3: Nelle M, Zilow EP, Kraus M, Bastert G, Linderkamp O. The effect of Leboyer delivery on blood viscosity and other hemorheologic parameters in term neonates. Am J Obstet Gynecol. 1993 Jul;169(1):189-93. PubMed PMID: 8333451.
4: Linderkamp O, Nelle M, Kraus M, Zilow EP. The effect of early and late cord-clamping on blood viscosity and other hemorheological parameters in full-term neonates. Acta Paediatr. 1992 Oct;81(10):745-50. PubMed PMID: 1421876.
5: Mercer JS. Current best evidence: a review of the literature on umbilical cord clamping. J Midwifery Womens Health. 2001 Nov-Dec;46(6):402-14. Review. PubMed PMID: 11783688.
6: McDonald SJ, Middleton P. Effect of timing of umbilical cord clamping of term infants on maternal and neonatal outcomes. Cochrane Database Syst Rev. 2008 Apr 16;(2):CD004074. Review. PubMed PMID: 18425897.
7: Hutton EK, Hassan ES. Late vs early clamping of the umbilical cord in full-term neonates: systematic review and meta-analysis of controlled trials. JAMA. 2007 Mar 21;297(11):1241-52. Review. PubMed PMID: 17374818.
Competing interests: No competing interests
I am an obstetrician in clinical practice and have long advocated immediate skin-to-skin contact between mother and baby.
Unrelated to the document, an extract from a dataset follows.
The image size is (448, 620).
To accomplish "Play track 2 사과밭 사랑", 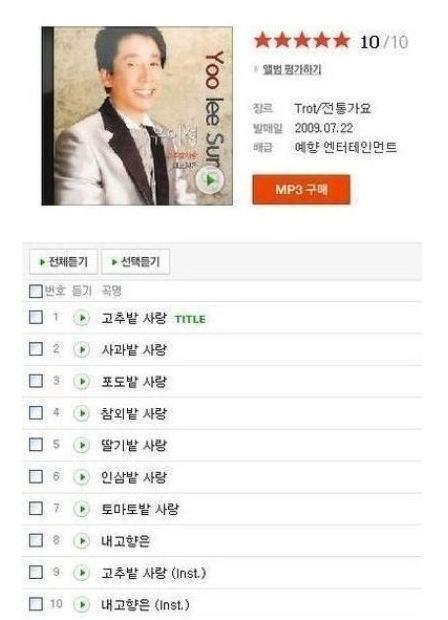I will point(81,350).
Unfortunately, unlike the protocol in the Swedish study, this necessitates putting the baby on the mother's abdomen which is, of course, above the level of the placenta, not 20cm. below it... Surely the same results would not obtain after 3 minutes ON the mother before cord clamping. Perhaps, as well as possible neonatal hypothermia, not to mention 3 minutes of maternal anguish, there would be a net loss of blood volume in the newborn.
Do the authors have any data under those circumstances?
Competing interests: No competing interests
Re: Effect of delayed versus early umbilical cord clamping on neonatal outcomes and iron status at 4 months: a randomised controlled trial
Dear Editor,
This is an interesting, policing guiding research paper, but I would appreciate the answers to these queries that have come to my mind:
1. If the cord was clamped earlier (like was done till now) then placental blood would squeeze into mother as it finds the way towards her (no resistance). Don't you think we should also measure the effect (in mother) of not receiving the placental blood by mother?
2. How do you know that baby was not anaemic? Mothers should have been screened for anaemia and only non-anaemic healthy mothers should have been recruited.
3. The volume of blood may cause hypervolemia in babies (fluid overload) and should have been measured too if we are measuring polycythemia and hyperbilirubinaemia as well.